PhyCustom: Towards Realistic Physical Customization in Text-to-Image Generation
Fan Wu, Cheng Chen, Zhoujie Fu, Jiacheng Wei, Yi Xu, Deheng Ye, Guosheng Lin
TL;DR
PhyCustom tackles the challenge of enabling realistic physical transformations in text-to-image diffusion by learning physics concepts and enabling independent concept merging. It introduces two regularizations—isometric regularization to uncover physics-related embeddings from cross-object prompts and a decouple loss to orthogonalize learning between object and physical concepts—together enabling robust physical customization via LoRA-fine-tuned diffusion models. Evaluated on a diverse object-physical concept dataset, PhyCustom outperforms state-of-the-art baselines on quantitative metrics (CLIP-V, CLIP-V-O) and human judgments, with ablations confirming the necessity of both losses.
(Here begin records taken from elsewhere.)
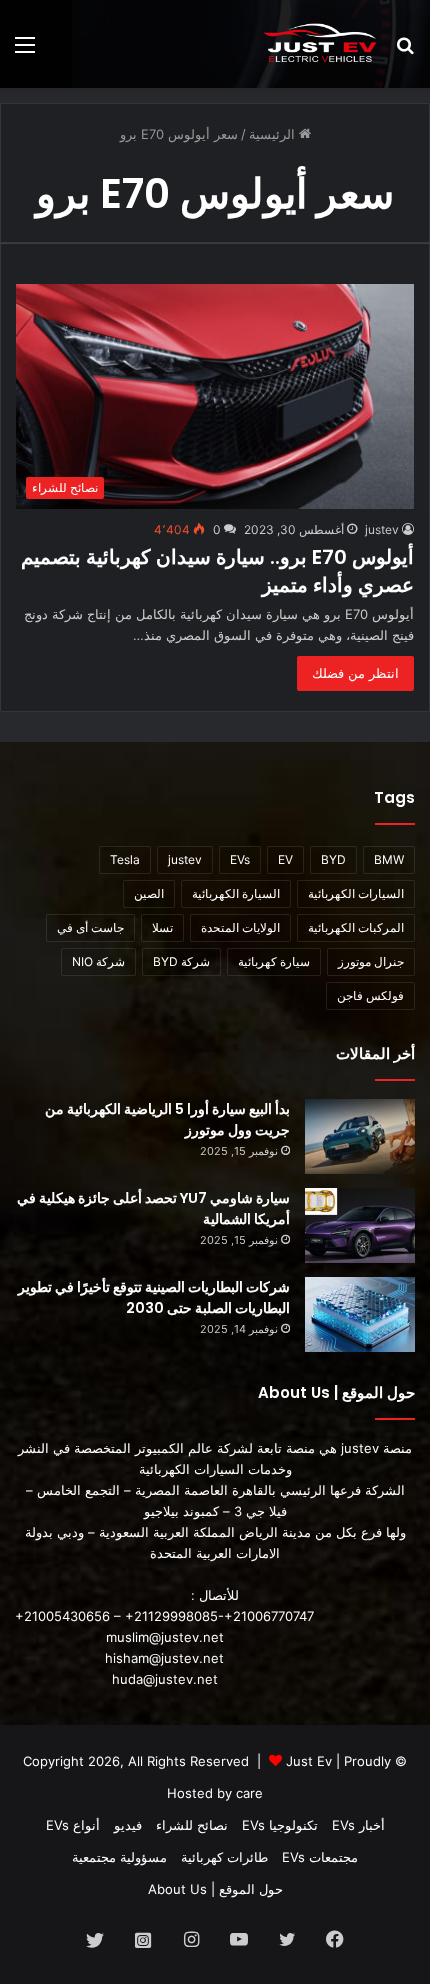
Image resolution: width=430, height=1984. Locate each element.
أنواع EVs (73, 1825)
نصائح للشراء (192, 1825)
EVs (240, 859)
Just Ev (309, 1761)
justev (382, 529)
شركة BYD (181, 961)
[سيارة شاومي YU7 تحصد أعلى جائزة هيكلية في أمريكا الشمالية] (360, 1225)
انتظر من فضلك (355, 673)
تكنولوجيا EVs (280, 1825)
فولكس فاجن (370, 995)
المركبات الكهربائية (356, 927)
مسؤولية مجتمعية (119, 1857)
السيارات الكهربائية (356, 893)
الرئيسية (274, 134)
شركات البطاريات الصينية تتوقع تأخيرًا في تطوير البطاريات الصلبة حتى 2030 (154, 1297)
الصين (149, 893)
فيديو (128, 1825)
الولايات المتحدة (240, 927)
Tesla (125, 859)
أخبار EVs (358, 1825)
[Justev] (320, 44)
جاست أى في (90, 927)
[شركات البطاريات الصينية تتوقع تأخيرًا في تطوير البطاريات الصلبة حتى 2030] (360, 1314)
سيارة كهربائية (274, 961)
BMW (389, 859)
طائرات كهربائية (224, 1857)
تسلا (162, 927)
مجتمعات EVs (320, 1857)
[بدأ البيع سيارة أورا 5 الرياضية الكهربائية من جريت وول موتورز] (360, 1136)
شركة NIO (98, 961)
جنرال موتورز (371, 961)
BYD (333, 859)
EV (285, 859)
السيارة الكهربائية (236, 893)
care (249, 1793)
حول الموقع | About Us (215, 1889)
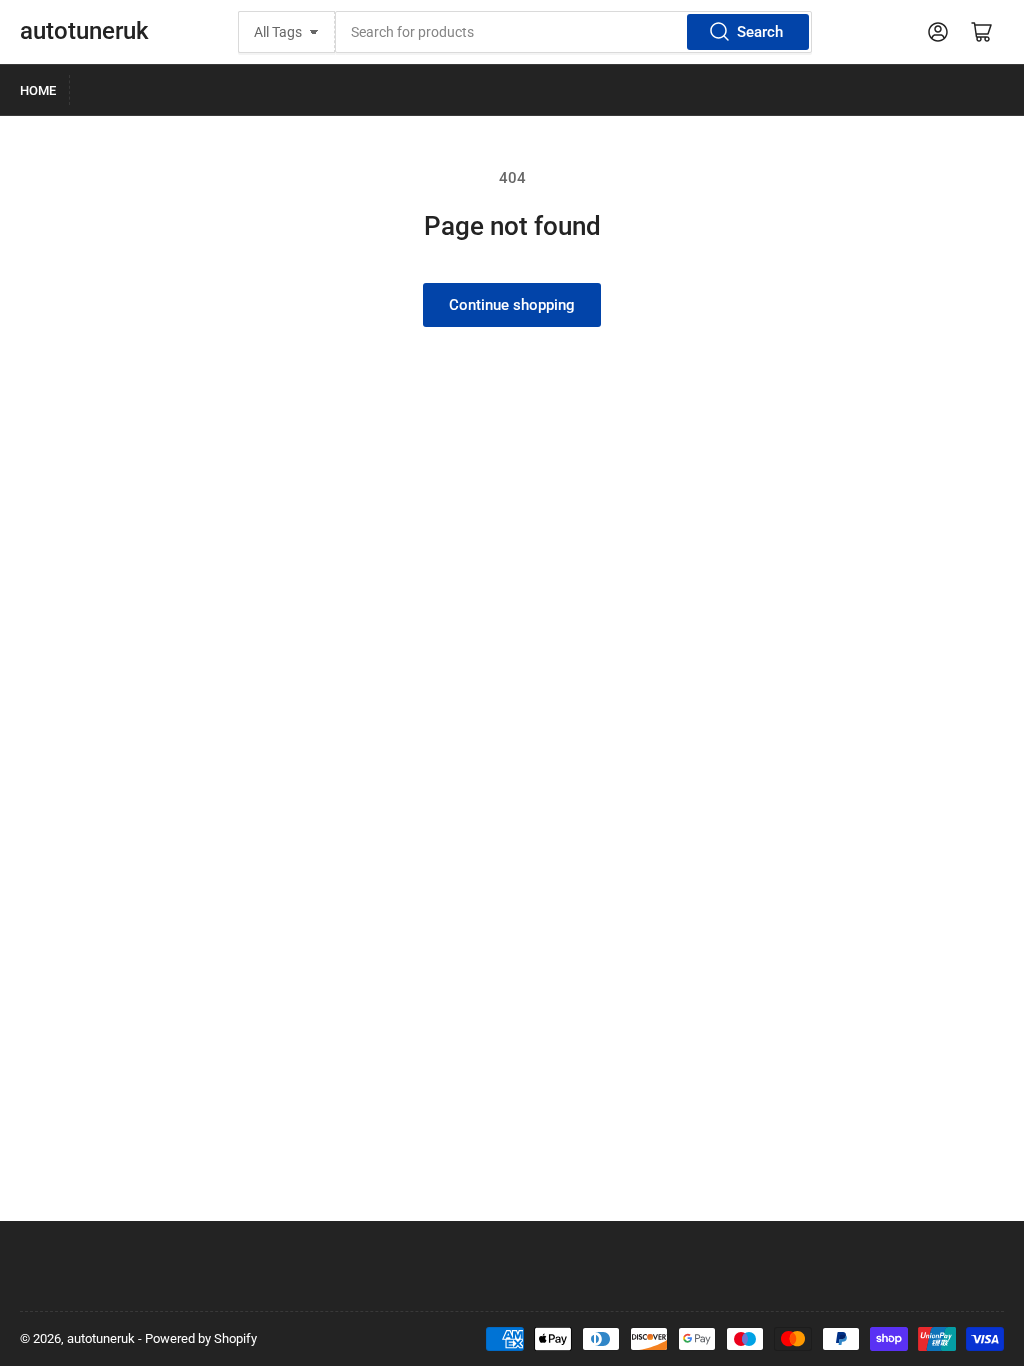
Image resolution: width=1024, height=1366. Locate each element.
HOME (38, 90)
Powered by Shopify (201, 1338)
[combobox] (573, 32)
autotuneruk (84, 31)
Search (760, 32)
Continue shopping (512, 305)
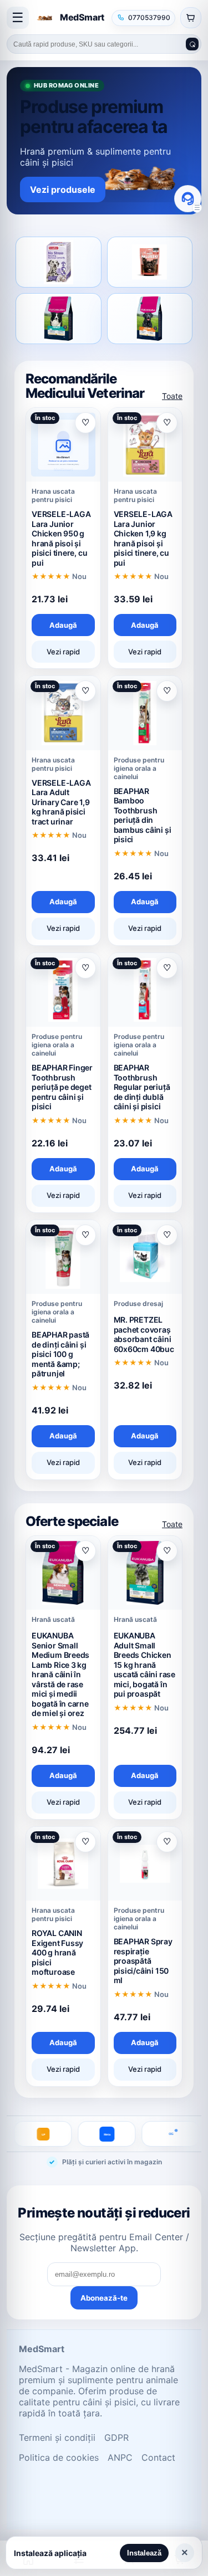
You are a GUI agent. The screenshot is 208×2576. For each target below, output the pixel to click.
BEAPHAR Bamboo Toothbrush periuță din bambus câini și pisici (142, 815)
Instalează (144, 2553)
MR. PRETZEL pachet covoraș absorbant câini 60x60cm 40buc (144, 1334)
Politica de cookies (59, 2457)
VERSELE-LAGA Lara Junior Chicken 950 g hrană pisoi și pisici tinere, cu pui (61, 538)
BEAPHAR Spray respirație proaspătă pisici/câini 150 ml (143, 1961)
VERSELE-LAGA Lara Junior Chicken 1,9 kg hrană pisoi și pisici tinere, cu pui (143, 538)
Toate (172, 396)
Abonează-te (104, 2297)
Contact (158, 2457)
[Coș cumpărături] (190, 17)
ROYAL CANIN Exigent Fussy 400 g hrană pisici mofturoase (57, 1952)
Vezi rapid (63, 651)
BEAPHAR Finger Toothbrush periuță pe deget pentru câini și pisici (62, 1087)
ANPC (120, 2457)
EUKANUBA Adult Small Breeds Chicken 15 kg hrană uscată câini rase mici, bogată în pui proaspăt (144, 1664)
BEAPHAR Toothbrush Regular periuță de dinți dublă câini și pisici (142, 1087)
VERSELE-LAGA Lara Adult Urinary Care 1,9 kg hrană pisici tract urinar (61, 802)
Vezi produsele (62, 189)
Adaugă (63, 625)
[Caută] (192, 44)
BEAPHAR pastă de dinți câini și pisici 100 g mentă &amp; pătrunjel (60, 1354)
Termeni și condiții (57, 2437)
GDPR (116, 2437)
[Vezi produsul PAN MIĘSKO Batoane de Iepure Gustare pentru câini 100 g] (150, 262)
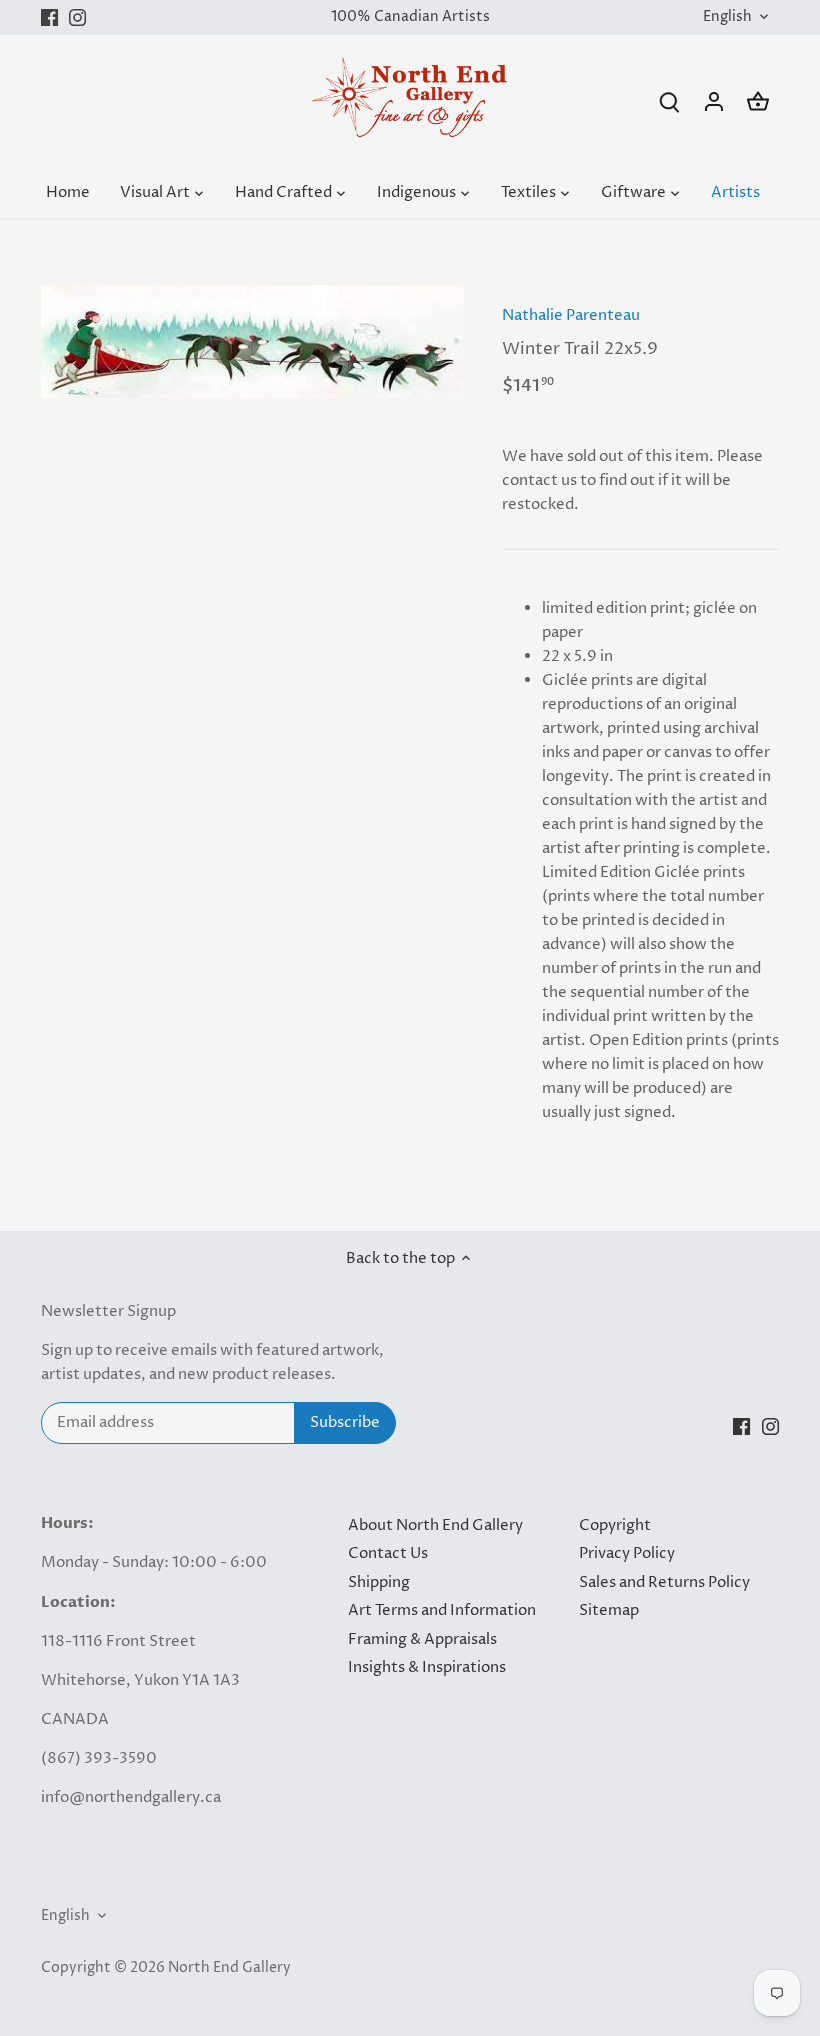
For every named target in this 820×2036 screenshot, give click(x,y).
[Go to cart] (758, 101)
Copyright (615, 1525)
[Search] (670, 101)
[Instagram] (77, 17)
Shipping (379, 1582)
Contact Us (388, 1553)
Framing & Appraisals (422, 1639)
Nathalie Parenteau (571, 315)
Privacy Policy (627, 1553)
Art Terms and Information (442, 1610)
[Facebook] (49, 17)
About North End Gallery (435, 1525)
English (727, 17)
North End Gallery (229, 1968)
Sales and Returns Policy (664, 1582)
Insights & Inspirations (427, 1667)
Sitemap (609, 1610)
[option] (253, 341)
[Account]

The approach offers a practical path to physics-aware generation and potential OoD data generation, advancing the capability of diffusion-based generative systems in handling abstract physical concepts.
Abstract
Recent diffusion-based text-to-image customization methods have achieved significant success in understanding concrete concepts to control generation processes, such as styles and shapes. However, few efforts dive into the realistic yet challenging customization of physical concepts. The core limitation of current methods arises from the absence of explicitly introducing physical knowledge during training. Even when physics-related words appear in the input text prompts, our experiments consistently demonstrate that these methods fail to accurately reflect the corresponding physical properties in the generated results. In this paper, we propose PhyCustom, a fine-tuning framework comprising two novel regularization losses to activate diffusion model to perform physical customization. Specifically, the proposed isometric loss aims at activating diffusion models to learn physical concepts while decouple loss helps to eliminate the mixture learning of independent concepts. Experiments are conducted on a diverse dataset and our benchmark results demonstrate that PhyCustom outperforms previous state-of-the-art and popular methods in terms of physical customization quantitatively and qualitatively.